** start Supplied records **

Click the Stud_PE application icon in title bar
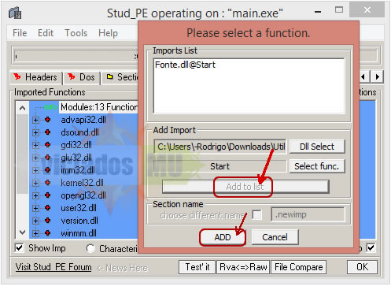click(15, 13)
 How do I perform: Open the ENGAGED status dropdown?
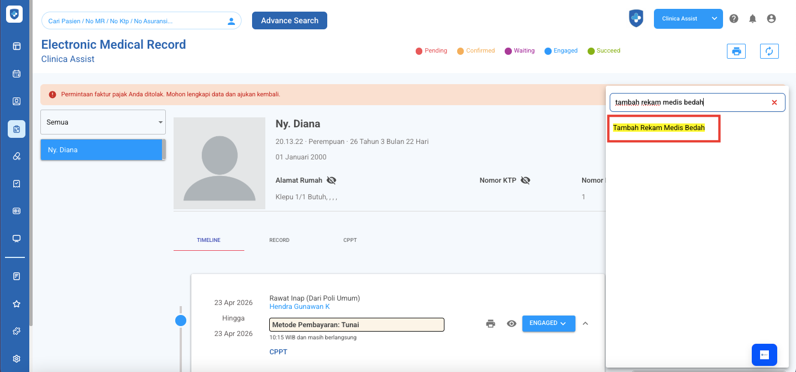tap(548, 323)
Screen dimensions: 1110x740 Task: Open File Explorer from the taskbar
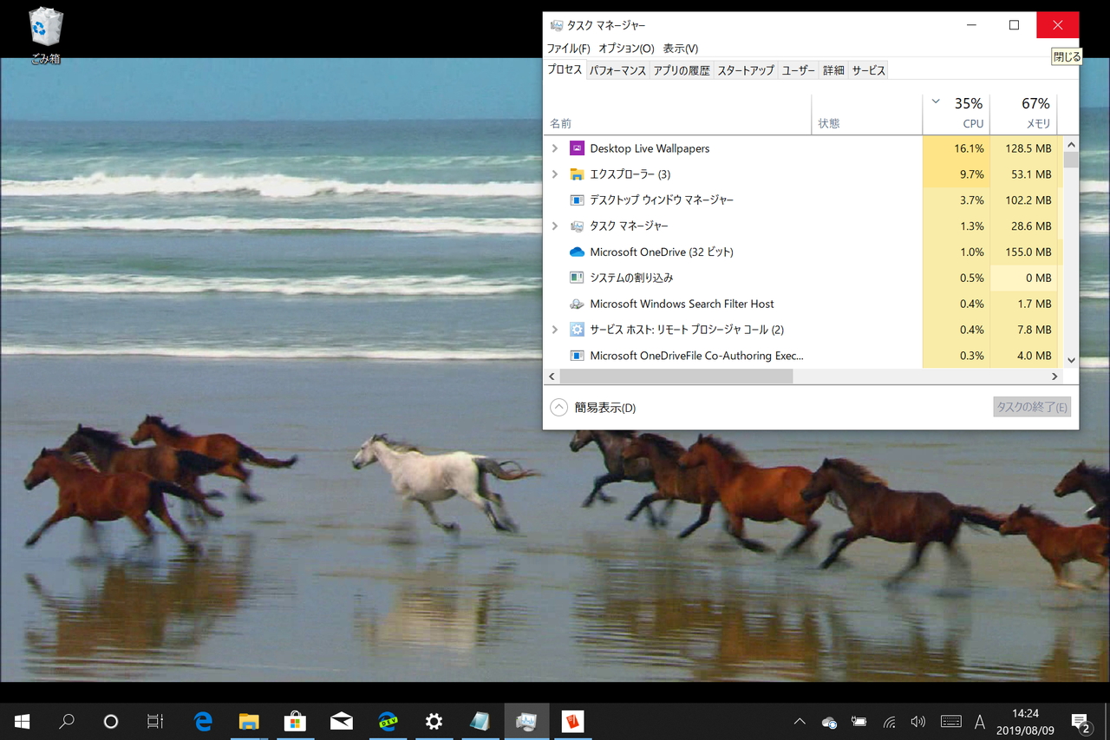pos(249,721)
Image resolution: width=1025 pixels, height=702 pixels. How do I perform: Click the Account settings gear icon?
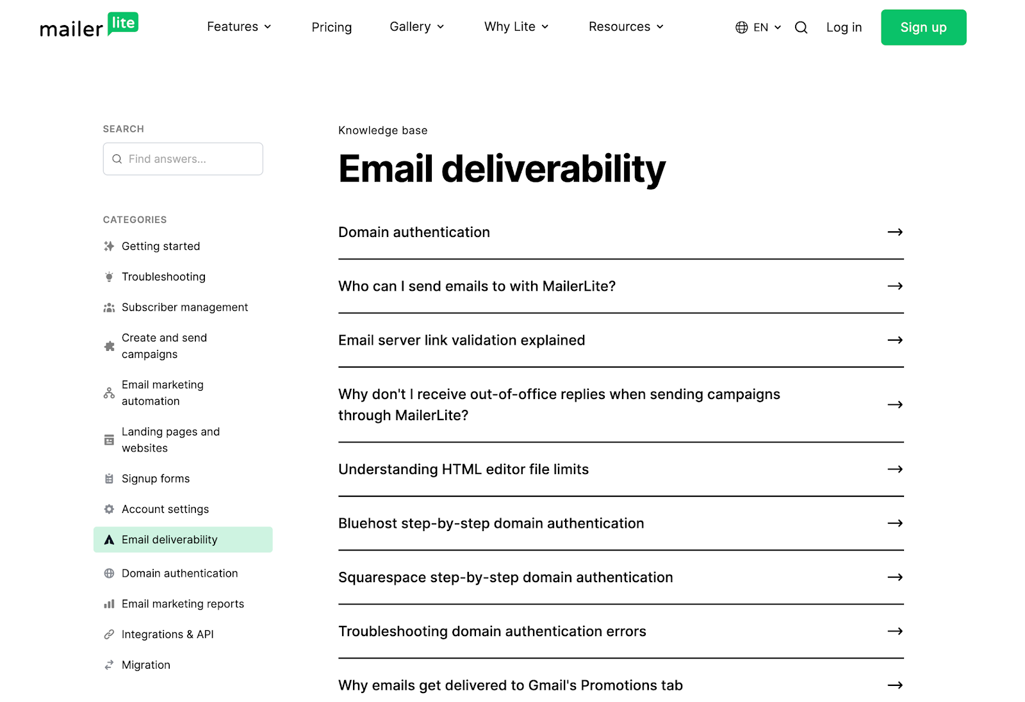(x=109, y=509)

** end Supplied records **

### Aim
Transcribe all of the material above word for word, leaving out the pictures.

### Solved problem
Click the Stud_PE application icon in title bar
click(15, 13)
 How do I perform: Open the ENGAGED status dropdown?
tap(548, 323)
Screen dimensions: 1110x740 Task: Open File Explorer from the taskbar
pos(249,721)
Image resolution: width=1025 pixels, height=702 pixels. How do I perform: Click the Account settings gear icon?
(x=109, y=509)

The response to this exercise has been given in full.